Operating expense for the fourth quarter was $35.1 million compared with $28.7 million in the prior-year period, though management noted Q4 included a $10 million reclassification of network expense to operating expense tied to third-party vendor costs. Full-year operating expense (including the reclassification) was $101.8 million versus $111.8 million in 2024, a $10 million reduction.

Leif said the operating expense decline reflected reductions in duplicate corporate infrastructure, tighter discretionary spending controls, and improved market-level accountability, while the company also reinvested selectively in market operations, provider support, utilization management, and care coordination functions.

Liquidity and contract renegotiations remain key themes

Leif said P3 ended 2025 with $25 million of cash on hand, and management emphasized continued focus on working capital discipline as it executes through what it called a stabilization phase.

On contracting, Coffman said payer partners were receptive to updates, describing changes that included adjustments to premium levels and to charges passed through from payers to P3, particularly where the company was already providing services and sought to avoid duplicative vendor costs. He also noted that improved Stars performance was important to plan revenue and that some contracts included adjustments related to Stars.

Looking to 2026, management said execution timing—particularly around medical cost management initiatives and additional evaluation or renegotiation of underperforming contract arrangements—will influence where results land within the company’s guidance range.

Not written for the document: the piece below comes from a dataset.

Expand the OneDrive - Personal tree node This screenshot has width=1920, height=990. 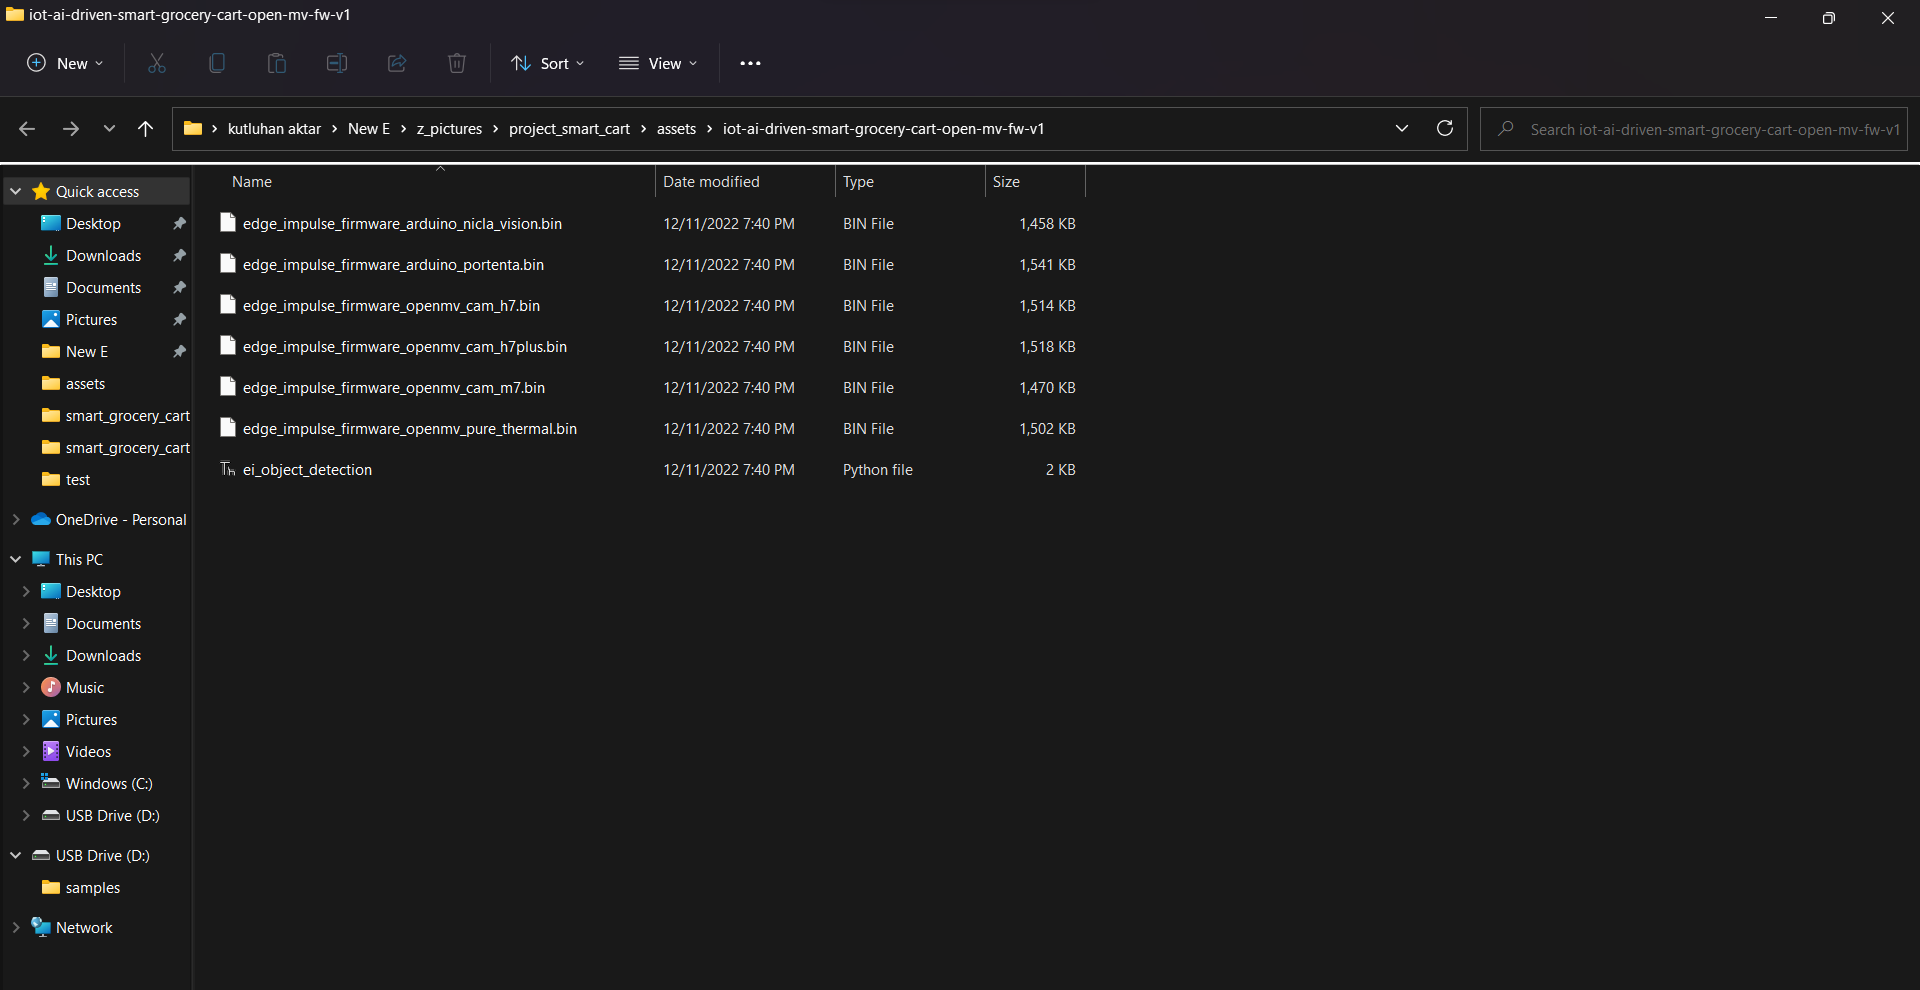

About P3 Health Partners (NASDAQ:PIII)

P3 Health Partners is a healthcare technology and services company that delivers data-driven solutions to support health plans in improving quality measures, risk adjustment accuracy and operational efficiency. The company’s platform integrates advanced analytics, reporting capabilities and workflow automation to help clients optimize performance across value-based care programs and regulatory requirements.

The company’s core offerings include quality measurement and reporting for HEDIS, STAR and other performance frameworks, risk adjustment coding and audit services, and population health analytics.